Repair of DNA damage is essential for the maintenance of genomic integrity. The proteins encoded by the
BRCA1 and
BRCA2 genes are involved in the repair of double-strand DNA breaks. The loss of function of these genes, commonly associated with ovarian cancer, makes cancer cells more dependent on alternative DNA repair processes such as single-strand DNA repair. PARP is an essential component of single-strand DNA repair, and its inhibition prevents cancer cells with deficient
BRCA function from repairing chemotherapy-induced DNA damage, making them more vulnerable to cytotoxic agents, a concept known in oncology as synthetic lethality [
26,
27].
The efficacy of olaparib as maintenance therapy has been demonstrated in randomized, double-blind, placebo-controlled, phase II (Study 19) and phase III (SOLO 2/ENGOT-Ov21) trials [
28‐
30]. In Study 19, conducted in 265 patients with platinum-sensitive, relapsed, high-grade serous ovarian cancer, monotherapy with olaparib 400 mg twice daily (oral capsule formulation) was associated with a significantly longer median PFS compared with placebo (8.4 months versus 4.8 months; HR for progression or death, 0.35; 95% CI, 0.25–0.49;
P < 0.001) [
28]. No significant difference between groups was seen in OS. Adverse events more frequently reported in the group treated with olaparib included nausea, fatigue, vomiting, and anemia, which were mostly of grade 1 or 2. A preplanned analysis of Study 19 data by
BRCA mutation status showed that patients with platinum-sensitive relapsed serous ovarian cancer with a
BRCA mutation were more likely to benefit from treatment with olaparib [
29]. In the
BRCA-mutated group, median PFS was 11.2 months in patients treated with olaparib and 4.3 months in those receiving placebo (HR: 0.18; 95% CI, 0.10–0.31;
P < 0.0001).
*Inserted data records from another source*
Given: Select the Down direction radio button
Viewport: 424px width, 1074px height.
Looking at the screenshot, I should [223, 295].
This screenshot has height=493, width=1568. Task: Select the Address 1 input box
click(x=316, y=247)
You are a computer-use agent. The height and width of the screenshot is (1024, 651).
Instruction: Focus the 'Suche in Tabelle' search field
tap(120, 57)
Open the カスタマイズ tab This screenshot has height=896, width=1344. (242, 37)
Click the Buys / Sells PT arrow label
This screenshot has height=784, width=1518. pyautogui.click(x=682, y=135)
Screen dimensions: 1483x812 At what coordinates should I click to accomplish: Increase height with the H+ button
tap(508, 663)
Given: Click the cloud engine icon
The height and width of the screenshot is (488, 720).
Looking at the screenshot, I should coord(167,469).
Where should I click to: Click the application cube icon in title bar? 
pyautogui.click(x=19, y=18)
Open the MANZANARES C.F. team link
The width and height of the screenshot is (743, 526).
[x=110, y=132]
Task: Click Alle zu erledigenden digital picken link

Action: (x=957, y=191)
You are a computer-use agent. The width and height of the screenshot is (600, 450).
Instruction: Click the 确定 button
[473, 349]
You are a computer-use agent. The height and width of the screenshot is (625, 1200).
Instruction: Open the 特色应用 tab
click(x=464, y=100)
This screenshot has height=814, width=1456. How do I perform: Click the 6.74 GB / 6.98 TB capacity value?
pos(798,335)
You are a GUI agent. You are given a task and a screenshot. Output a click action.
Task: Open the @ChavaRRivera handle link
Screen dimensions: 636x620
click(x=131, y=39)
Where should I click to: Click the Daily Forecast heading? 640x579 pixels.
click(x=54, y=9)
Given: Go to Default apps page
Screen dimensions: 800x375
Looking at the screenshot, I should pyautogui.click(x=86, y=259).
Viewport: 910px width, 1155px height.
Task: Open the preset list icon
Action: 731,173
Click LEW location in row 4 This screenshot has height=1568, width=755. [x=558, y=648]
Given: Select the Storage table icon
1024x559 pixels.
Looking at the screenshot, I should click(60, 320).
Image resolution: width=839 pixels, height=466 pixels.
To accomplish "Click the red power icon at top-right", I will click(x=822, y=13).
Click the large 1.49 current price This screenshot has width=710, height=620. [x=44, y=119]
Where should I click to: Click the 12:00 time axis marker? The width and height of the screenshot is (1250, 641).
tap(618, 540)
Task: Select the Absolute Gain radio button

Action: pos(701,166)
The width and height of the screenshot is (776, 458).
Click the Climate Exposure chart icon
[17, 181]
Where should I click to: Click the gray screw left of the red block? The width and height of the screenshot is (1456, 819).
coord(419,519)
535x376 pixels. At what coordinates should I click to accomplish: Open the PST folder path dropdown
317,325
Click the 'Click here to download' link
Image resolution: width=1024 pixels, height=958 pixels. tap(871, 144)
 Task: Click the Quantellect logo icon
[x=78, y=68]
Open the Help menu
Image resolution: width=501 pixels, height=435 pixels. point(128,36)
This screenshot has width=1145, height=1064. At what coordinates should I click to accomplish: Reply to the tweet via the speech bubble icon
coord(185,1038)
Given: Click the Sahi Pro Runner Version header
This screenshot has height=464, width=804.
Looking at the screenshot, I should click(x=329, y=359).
Median time to first subsequent therapy or death (TFST) and median time to second subsequent therapy or death (TSST) were also analyzed and were, respectively, 15.6 months (olaparib) versus 6.2 months (placebo) (HR: 0.33; 95% CI, 0.22–0.50;
P < 0.0001), and 23.8 months versus 15.2 months (HR: 0.44; 95% CI, 0.29–0.67;
P = 0.00013) in patients with a
BRCA mutation. A final OS analysis following the death of 203 (77%) of the 265 patients in Study 19, after more than 5 years of follow-up, revealed a longer OS of
BRCA-mutated patients receiving olaparib maintenance therapy, but the differences between groups did not reach statistical significance [
30]. The long-term exposure to olaparib was not associated with unexpected safety reports. The efficacy of olaparib (300 mg, twice daily, tablet formulation) as maintenance therapy has been further confirmed in the SOLO 2/ENGOT-Ov21 trial including 295 patients with platinum-sensitive, relapsed
BRCA-mutated ovarian cancer, who had received at least two lines of previous chemotherapy [
31]. Based on the data from the Study 19 and SOLO 2/ENGOT-Ov21 trial, the 2017 AIOM Italian guidelines for the treatment of ovarian carcinoma state that olaparib can be considered following chemotherapy as maintenance therapy in women with
BRCA mutations [
8].
Two additional PARP inhibitors will be available soon: niraparib, approved by the European Medicines Agency (EMA) in November 2017, and rucaparib (EMA approval procedure is ongoing). Niraparib was evaluated in the phase III ENGOT-OV16/NOVA trial in 553 women with platinum-sensitive, recurrent ovarian cancer and was shown to improve PFS substantially and significantly versus placebo, regardless of the presence or absence of germline
BRCA mutations or homologous recombination deficiency (HRD)-status, extending the potential of PARP inhibition beyond
BRCA-mutated cancers [
32]. Rucaparib was also evaluated in trials in which patients were categorized according to the presence or absence of
BRCA mutations and to HRD-status [
33,
34]. In the phase III ARIEL 3 trial, rucaparib significantly improved PFS over placebo in ovarian cancer patients who had achieved a response to platinum-based chemotherapy, regardless of
BRCA mutational status or HRD status [
33]. Overall, these findings provide further support to the potential of PARP inhibition in the maintenance setting. With regard to the selection of the most appropriate therapy, diagnostic companion testing and resource availability will likely play a central role.